- _Material provided_
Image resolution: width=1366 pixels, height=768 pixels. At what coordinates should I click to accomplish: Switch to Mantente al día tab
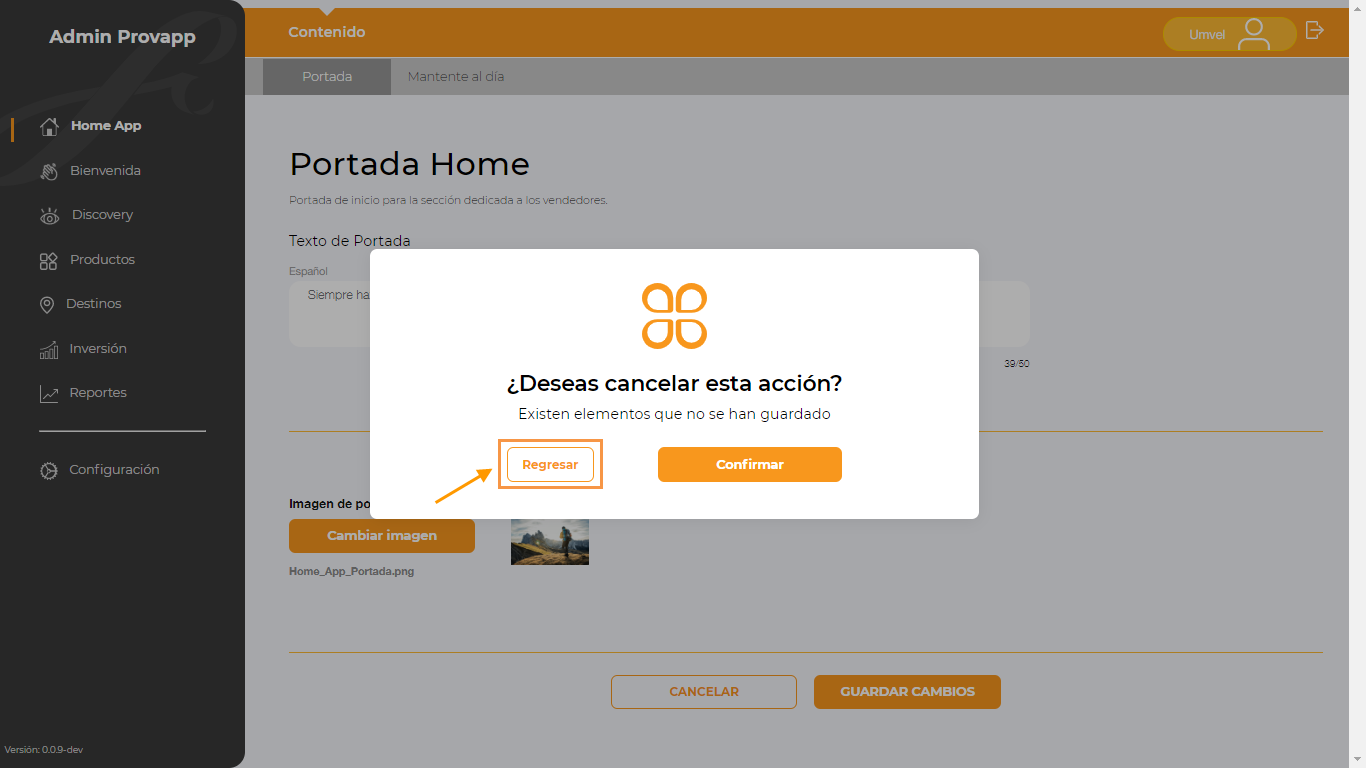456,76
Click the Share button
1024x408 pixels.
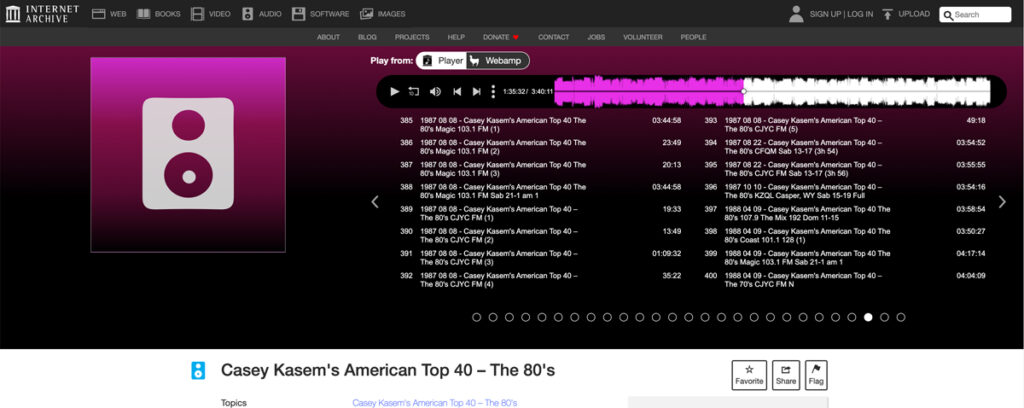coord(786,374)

- _The task_
Select each line of the listing that contains the word "pixels", and copy those lines out unchanged.

- _Response for this exercise_
Image resolution: width=1366 pixels, height=768 pixels. At what coordinates should I click to accomplish: Switch to Mantente al día tab
1024x408 pixels.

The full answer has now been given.